▸ Description of the task: An exact, complete copy of the entries is needed, with the pictures left out.

Saved entries:
>>>>>

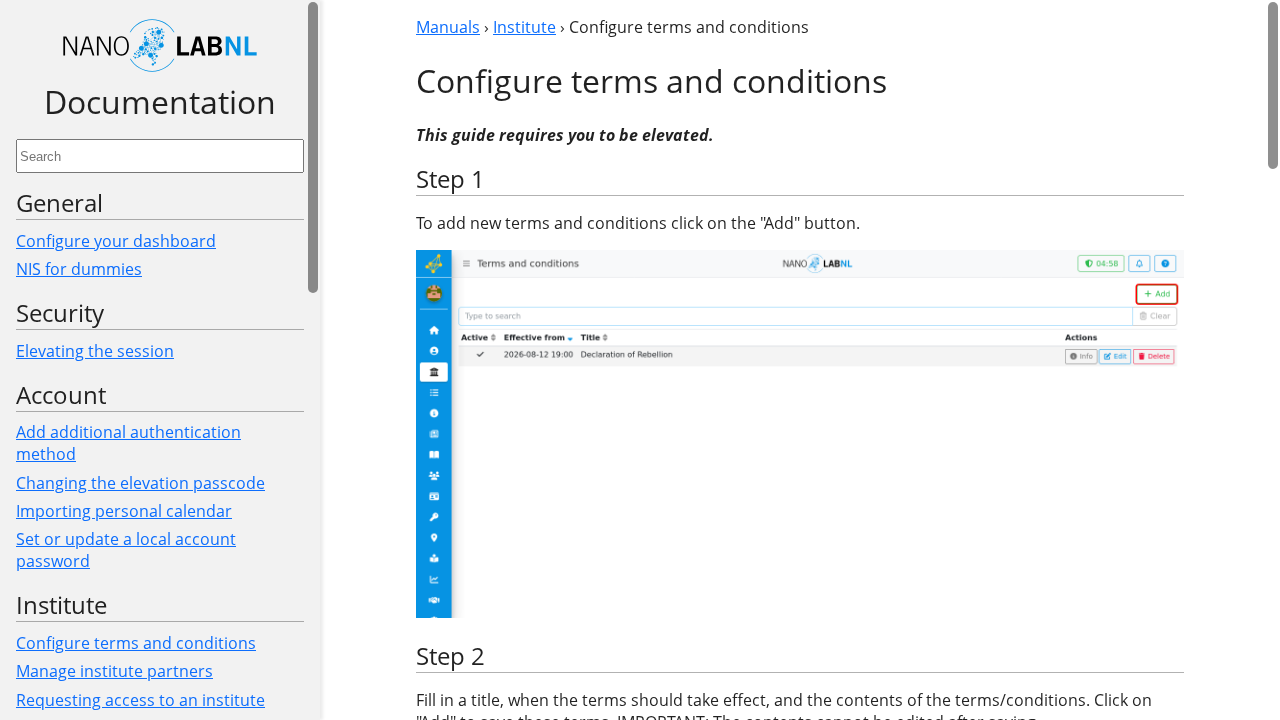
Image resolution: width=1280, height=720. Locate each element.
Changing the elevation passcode (140, 483)
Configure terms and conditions (136, 643)
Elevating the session (95, 351)
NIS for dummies (79, 269)
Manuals (448, 27)
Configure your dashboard (116, 241)
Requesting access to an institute (140, 700)
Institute (524, 27)
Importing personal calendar (124, 511)
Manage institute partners (114, 671)
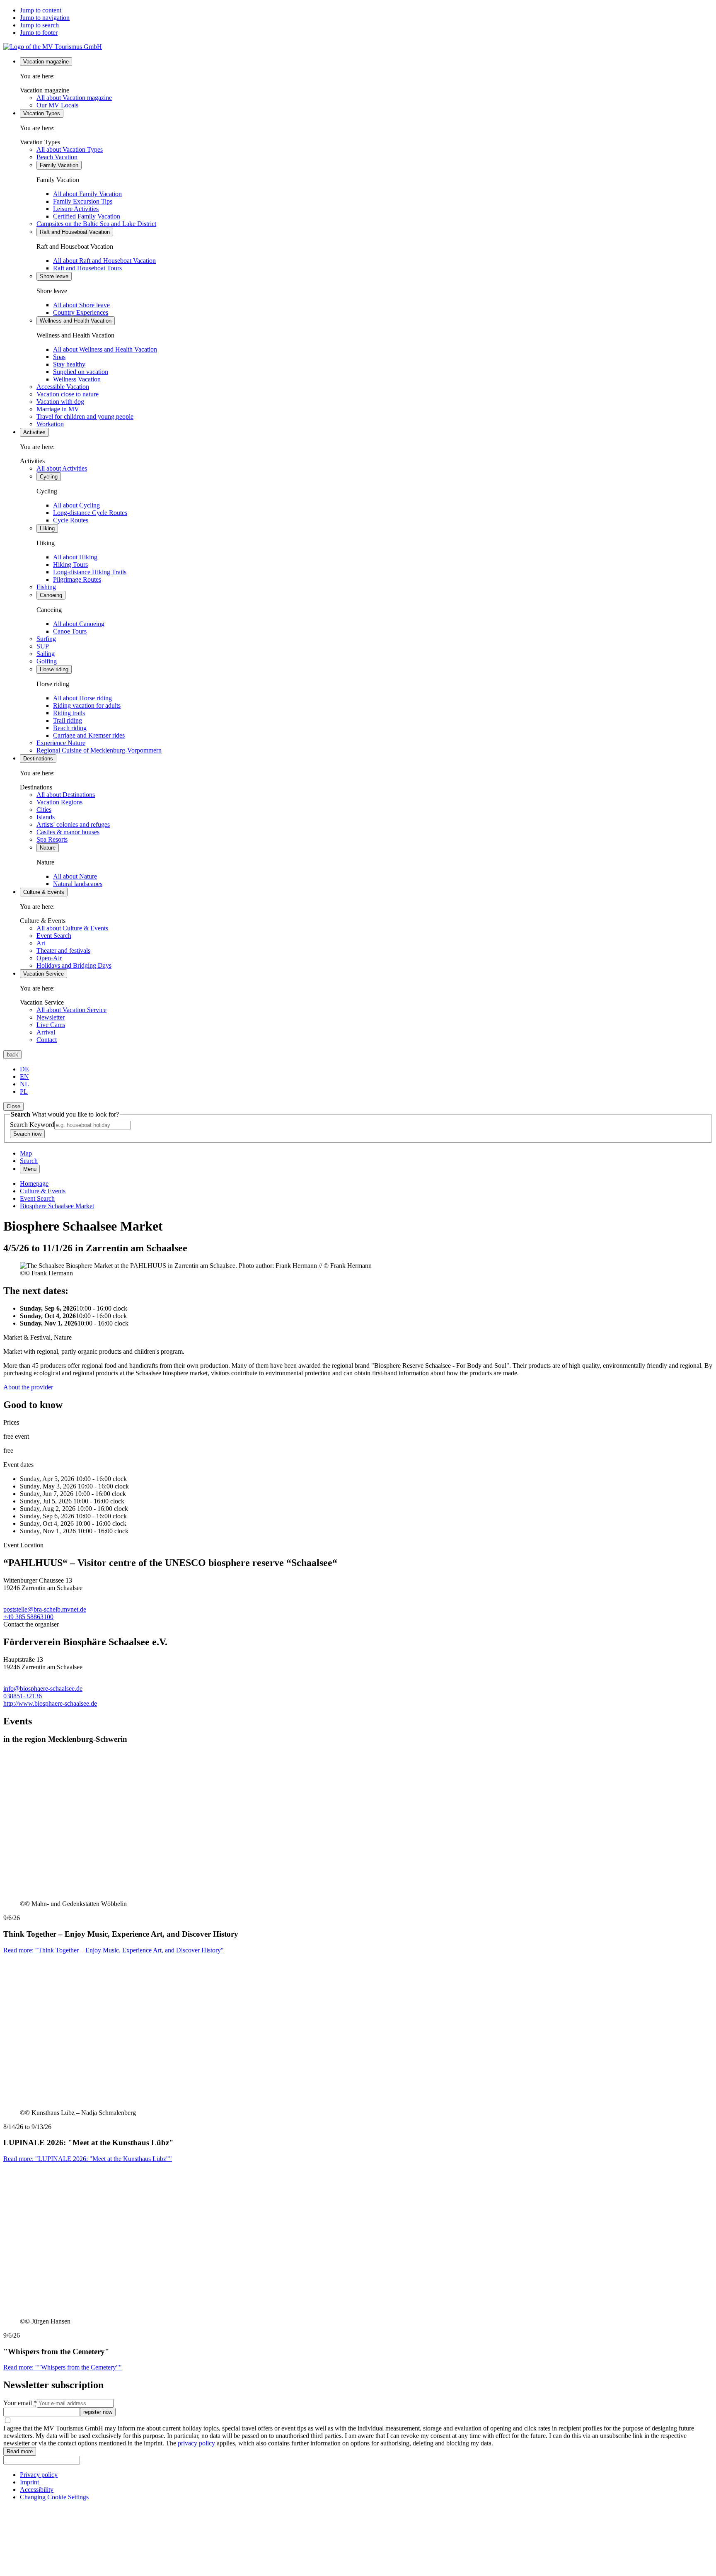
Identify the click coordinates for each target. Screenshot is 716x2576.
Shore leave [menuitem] (54, 276)
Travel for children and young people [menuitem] (84, 416)
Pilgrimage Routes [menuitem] (77, 579)
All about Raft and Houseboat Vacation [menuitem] (104, 260)
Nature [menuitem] (48, 848)
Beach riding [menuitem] (70, 727)
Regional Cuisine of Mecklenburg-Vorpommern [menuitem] (99, 750)
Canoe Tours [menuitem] (70, 631)
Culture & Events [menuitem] (43, 892)
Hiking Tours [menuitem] (70, 564)
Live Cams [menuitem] (50, 1024)
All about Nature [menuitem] (75, 876)
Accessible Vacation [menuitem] (62, 386)
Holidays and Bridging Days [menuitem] (73, 965)
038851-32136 (22, 1696)
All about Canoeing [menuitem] (78, 623)
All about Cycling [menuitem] (76, 505)
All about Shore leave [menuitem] (81, 304)
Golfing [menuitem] (46, 661)
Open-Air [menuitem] (49, 957)
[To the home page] (52, 46)
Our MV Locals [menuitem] (57, 105)
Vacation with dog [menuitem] (60, 401)
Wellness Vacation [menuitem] (77, 379)
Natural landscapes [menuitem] (77, 883)
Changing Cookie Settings (54, 2497)
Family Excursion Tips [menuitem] (82, 201)
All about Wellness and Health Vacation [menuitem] (105, 349)
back (12, 1054)
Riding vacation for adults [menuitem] (87, 705)
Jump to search (39, 25)
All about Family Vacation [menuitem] (87, 193)
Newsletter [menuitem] (50, 1017)
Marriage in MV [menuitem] (57, 409)
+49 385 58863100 (28, 1616)
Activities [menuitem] (34, 432)
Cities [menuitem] (43, 809)
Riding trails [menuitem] (69, 712)
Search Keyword (32, 1124)
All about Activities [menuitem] (61, 468)
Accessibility (36, 2489)
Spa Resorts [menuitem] (52, 839)
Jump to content (40, 10)
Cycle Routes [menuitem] (70, 520)
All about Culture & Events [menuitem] (72, 928)
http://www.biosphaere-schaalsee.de (50, 1703)
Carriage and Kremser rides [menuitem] (89, 735)
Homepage (34, 1183)
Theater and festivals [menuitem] (63, 950)
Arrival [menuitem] (45, 1032)
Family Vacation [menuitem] (59, 165)
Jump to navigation (45, 17)
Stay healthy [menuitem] (69, 364)
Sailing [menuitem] (45, 653)
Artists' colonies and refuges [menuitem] (73, 824)
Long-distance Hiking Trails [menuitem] (89, 571)
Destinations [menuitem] (38, 758)
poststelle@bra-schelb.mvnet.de (44, 1609)
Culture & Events (42, 1191)
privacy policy (196, 2443)
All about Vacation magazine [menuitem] (74, 97)
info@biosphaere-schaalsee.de (42, 1688)
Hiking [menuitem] (47, 528)
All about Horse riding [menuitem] (82, 698)
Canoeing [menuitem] (51, 595)
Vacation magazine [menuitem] (46, 61)
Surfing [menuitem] (46, 638)
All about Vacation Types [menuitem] (69, 149)
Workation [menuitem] (50, 423)
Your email (20, 2402)
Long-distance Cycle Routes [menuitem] (90, 512)
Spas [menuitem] (59, 356)
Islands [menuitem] (45, 817)
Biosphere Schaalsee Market (57, 1205)
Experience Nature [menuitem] (60, 742)
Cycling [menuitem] (49, 476)
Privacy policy (39, 2474)
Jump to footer (39, 32)
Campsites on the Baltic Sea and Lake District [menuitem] (96, 223)
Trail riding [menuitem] (67, 720)
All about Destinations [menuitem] (65, 794)
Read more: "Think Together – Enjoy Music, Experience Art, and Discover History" (113, 1950)
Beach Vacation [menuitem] (56, 156)
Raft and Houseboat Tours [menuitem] (87, 268)
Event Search (37, 1198)
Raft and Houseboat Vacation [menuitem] (75, 232)
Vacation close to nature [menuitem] (67, 394)
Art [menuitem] (40, 943)
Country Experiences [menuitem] (80, 312)
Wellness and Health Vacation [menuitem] (75, 321)
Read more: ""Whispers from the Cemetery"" (62, 2367)
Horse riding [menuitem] (54, 669)
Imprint (29, 2482)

<<<<<

▸ Exercise answer:
Image resolution: width=1280, height=720. Locate each element.
Changing the elevation passcode (140, 483)
Configure terms and conditions (136, 643)
Elevating the session (95, 351)
NIS for dummies (79, 269)
Manuals (448, 27)
Configure your dashboard (116, 241)
Requesting access to an institute (140, 700)
Institute (524, 27)
Importing personal calendar (124, 511)
Manage institute partners (114, 671)
Identify the click coordinates for each target. Screenshot is 716x2576.
Shore leave [menuitem] (54, 276)
Travel for children and young people [menuitem] (84, 416)
Pilgrimage Routes [menuitem] (77, 579)
All about Raft and Houseboat Vacation [menuitem] (104, 260)
Nature [menuitem] (48, 848)
Beach riding [menuitem] (70, 727)
Regional Cuisine of Mecklenburg-Vorpommern [menuitem] (99, 750)
Canoe Tours [menuitem] (70, 631)
Culture & Events [menuitem] (43, 892)
Hiking Tours [menuitem] (70, 564)
Live Cams [menuitem] (50, 1024)
All about Nature [menuitem] (75, 876)
Accessible Vacation [menuitem] (62, 386)
Holidays and Bridging Days [menuitem] (73, 965)
038851-32136 (22, 1696)
All about Canoeing [menuitem] (78, 623)
All about Cycling [menuitem] (76, 505)
All about Shore leave [menuitem] (81, 304)
Golfing [menuitem] (46, 661)
Open-Air [menuitem] (49, 957)
[To the home page] (52, 46)
Our MV Locals [menuitem] (57, 105)
Vacation with dog [menuitem] (60, 401)
Wellness Vacation [menuitem] (77, 379)
Natural landscapes [menuitem] (77, 883)
Changing Cookie Settings (54, 2497)
Family Excursion Tips [menuitem] (82, 201)
All about Wellness and Health Vacation [menuitem] (105, 349)
back (12, 1054)
Riding vacation for adults [menuitem] (87, 705)
Jump to search (39, 25)
All about Family Vacation [menuitem] (87, 193)
Newsletter [menuitem] (50, 1017)
Marriage in MV [menuitem] (57, 409)
+49 385 58863100 (28, 1616)
Activities [menuitem] (34, 432)
Cities [menuitem] (43, 809)
Riding trails [menuitem] (69, 712)
Search Keyword (32, 1124)
All about Activities [menuitem] (61, 468)
Accessibility (36, 2489)
Spa Resorts [menuitem] (52, 839)
Jump to content (40, 10)
Cycle Routes [menuitem] (70, 520)
All about Culture & Events [menuitem] (72, 928)
http://www.biosphaere-schaalsee.de (50, 1703)
Carriage and Kremser rides [menuitem] (89, 735)
Homepage (34, 1183)
Theater and festivals [menuitem] (63, 950)
Arrival [menuitem] (45, 1032)
Family Vacation [menuitem] (59, 165)
Jump to navigation (45, 17)
Stay healthy [menuitem] (69, 364)
Sailing [menuitem] (45, 653)
Artists' colonies and refuges [menuitem] (73, 824)
Long-distance Hiking Trails [menuitem] (89, 571)
Destinations [menuitem] (38, 758)
poststelle@bra-schelb.mvnet.de (44, 1609)
Culture & Events (42, 1191)
privacy policy (196, 2443)
All about Vacation magazine [menuitem] (74, 97)
info@biosphaere-schaalsee.de (42, 1688)
Hiking [menuitem] (47, 528)
All about Horse riding [menuitem] (82, 698)
Canoeing [menuitem] (51, 595)
Vacation magazine [menuitem] (46, 61)
Surfing [menuitem] (46, 638)
All about Vacation Types [menuitem] (69, 149)
Workation [menuitem] (50, 423)
Your email (20, 2402)
Long-distance Cycle Routes [menuitem] (90, 512)
Spas [menuitem] (59, 356)
Islands [menuitem] (45, 817)
Biosphere Schaalsee Market (57, 1205)
Experience Nature [menuitem] (60, 742)
Cycling [menuitem] (49, 476)
Privacy policy (39, 2474)
Jump to footer (39, 32)
Campsites on the Baltic Sea and Lake District [menuitem] (96, 223)
Trail riding [menuitem] (67, 720)
All about Destinations [menuitem] (65, 794)
Read more: "Think Together – Enjoy Music, Experience Art, and Discover History" (113, 1950)
Beach Vacation [menuitem] (56, 156)
Raft and Houseboat Tours [menuitem] (87, 268)
Event Search (37, 1198)
Raft and Houseboat Vacation [menuitem] (75, 232)
Vacation close to nature [menuitem] (67, 394)
Art [menuitem] (40, 943)
Country Experiences [menuitem] (80, 312)
Wellness and Health Vacation [menuitem] (75, 321)
Read more: ""Whispers from the Cemetery"" (62, 2367)
Horse riding [menuitem] (54, 669)
Imprint (29, 2482)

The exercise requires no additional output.